Molins Colomer, Maite


Dysregulation of cell cycle control mechanisms is an event that is indisputably associated with the appearance of various pathologies, including tumor processes. As the main regulators of the cell cycle, CDKs and cyclins play a central role in this type of process, so it is vitally important to understand the mechanisms responsible for this deregulation.

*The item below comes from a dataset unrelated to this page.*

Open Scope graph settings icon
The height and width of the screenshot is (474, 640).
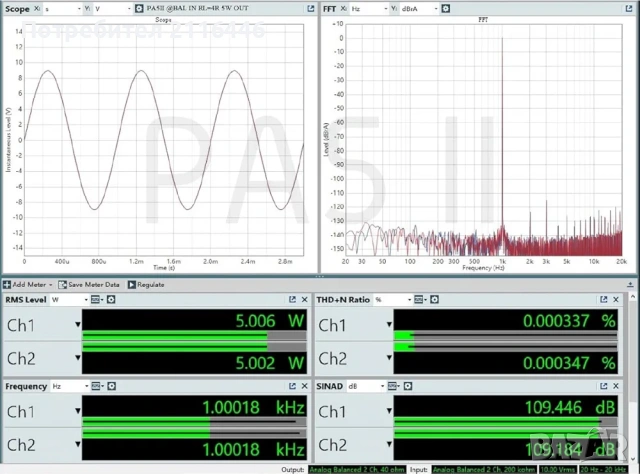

Almost 40 years ago since the discovery of cyclins, the oscillating proteins were traditionally divided into two groups, "cell cycle" and "transcriptional cyclins", which carry out their functions together with their cyclin-dependent kinase partners (CDKs). Since then, several CDK-cyclin partners have been described, such as the cyclin Y family (CCNY) as an activator of CDK16. Although both proteins have recently been implicated in cancer pathogenesis, it is still unclear how the CDK16/CCNY complex exerts its biological activity [1]. CDK16 is involved in neurite outgrowth [2] and intellectual disorders [3]. Recent studies have demonstrated the indispensable role of CDK16 in tumorigenesis. CDK16 is highly expressed in breast cancer, particularly in triple-negative breast cancer (TNBC) [4]. In turn, CCNY has been implicated in several types of cancer, including glioma [5] and hepatocellular carcinoma [6]. To understand the CDK16/CCNY network, this research group used complementary proteomic approaches to identify substrates of the atypical CCNY/CDK16 complex. The aim of my project is to characterise one of these substrates, called RAP1, to better understand its pathological and physiological significance. RAP1 plays a pleiotropic role in the regulation of a variety of cellular processes, including cellular metabolism, DNA damage response and NF-κB signalling, beyond its canonical telomeric role. In addition, its involvement in oncogenesis, progression and chemoresistance in human cancers has been demonstrated [7]. In this work,
after obtaining the different purified elements of interest, the CDK16-CCNY complex has been shown to exhibit kinase activity in vitro. With the fine-tuning done, it has finally been possible to demonstrate that RAP1 is a substrate in vitro of the CDK16-CCNY complex by means of an in vitro phosphorylation assay.